Music therapy is one of the newest undergraduate degrees offered at Pacific University, and for good reason.
The field is expanding rapidly, as hospitals, schools, rehab centers and other therapeutic facilities recognize the power of music in healing and comfort.
In a July 2016 piece, “How Music Therapy Can Lift Body and Soul for Patients,” ABC News explored the power of music as it is being used in some of the country’s top hospitals:
- At Memorial Sloan Kettering Cancer Center in New York City, music therapists offer individual and group sessions, along with art and movement therapy to ease pain, expand social connections, and bring peace and comfort to patients.
- At Kravis Children’s Hospital at Mount Sinai Hospital, music therapy allows patients to express and cope with their mood, pain and need for sleep.

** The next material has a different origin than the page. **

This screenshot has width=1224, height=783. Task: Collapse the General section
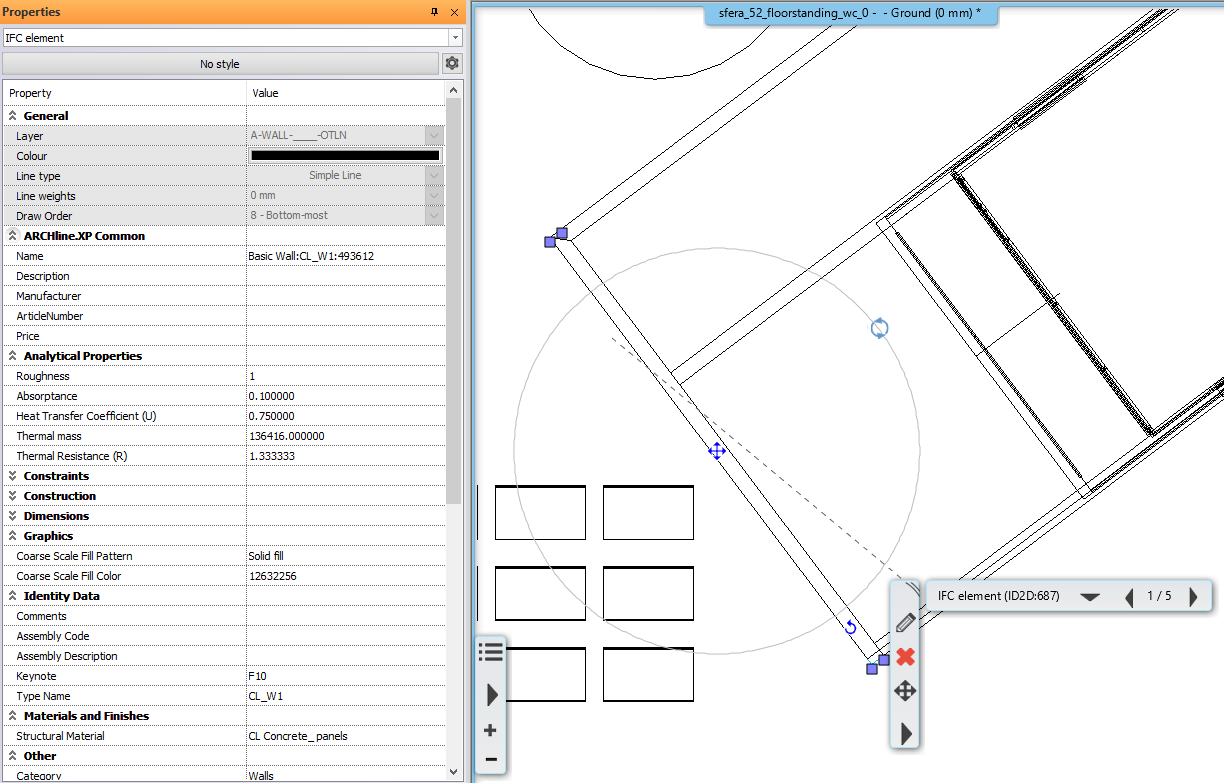point(13,116)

- Mount Sinai St. Luke’s employs music therapists to work with adolescent psychiatric inpatients.
- And, researchers at Harvard Medical School are investigating the connection between music and the brain.
Music therapists typically require a bachelor’s degree offered through a school accredited by the American Music Therapy Association. Therapists also must complete 1,200 hours of clinical training before earning national certification.
Pacific University launched its undergraduate degree in music therapy in 2014. It is an in intense five-year program that includes coursework in music, as well as psychology, neuroscience, anatomy and healthcare ethics and philosophy. The fifth year of the program is spent completing the required clinical hours under the supervision of a board certified music therapist.
Pacific’s program is one of only two AMTA-accredited music therapy degrees offered in Oregon and only five on the West Coast.